Figure 2Environmental predictors of variation in songtype III and IV characteristics. Dotted line indicates the value of the environmental variable where regression tree has bifurcated the data to minimize the within-group variation. Horizontal solid lines indicate the mean song frequency within each of these groups. Shown are the relationships between the top environmental predictor and indicated songtype characteristic: (A) Songtype III characteristics were explained by measures of surface reflectance, with higher values (indicating lower biomass) associated with higher song III maximum frequencies and peak amplitudes, and by extent of deforestation, with lower minimum frequencies in more degraded areas. (B) Songtype IV characteristics were best explained by reflectance values (Moderate Resolution Imaging Spectroradiometer B2), and measures of surface moisture (QSCAT).
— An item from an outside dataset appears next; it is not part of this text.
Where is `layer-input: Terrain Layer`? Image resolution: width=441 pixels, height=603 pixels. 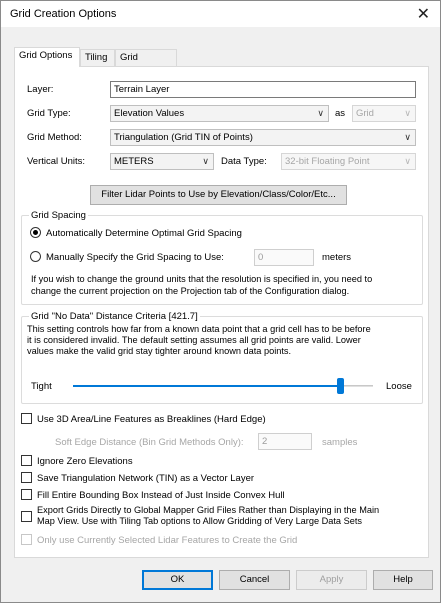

Figure 3Predictive map for songtype III maximum frequency. Environmental variables explained 66% of the variation in songtype III maximum frequency. Sampling was based on 24 sample sites where song was recorded. Circles represent recording locations, and colors of those circles represent average observed songtype III maximum frequency at that location.
Figure 4Accuracy of observed versus predicted values of (A) songtype III maximum and (B) songtype IV minimum frequency (in Hertz) in little greenbuls in Cameroon. Line represents perfect predictions. Open circles represent sampled sites that were included in model construction (Standard Error of the Estimate = 11.9 and 26.5 Hz, respectively), closed circles represent sites that were visited in August 2009 and used to ground-truth model statements (Standard Error of the Estimate = 19.4 and 46.3 Hz, respectively).
Figure 5Relationship between forest type and songtype III maximum frequency. For songtype III, little greenbuls sing at a higher maximum in mature forest than secondary (human-altered) forest and ecotone. Dark horizontal lines show median for each forest type, and box boundaries show 25th and 75th percentiles. Whiskers show an estimated two standard deviations from the median. All pairwise comparisons (two-tailed paired t tests): mature vs. secondary (P = 0.0006), secondary versus ecotone (P = 0.003), and mature versus ecotone (P = 0.000006) showed significant differences in songtype III maximum frequency. Forest type categories were defined based on Moderate Resolution Imaging Spectroradiometer tree cover data (Smith et al. 2008, 2011).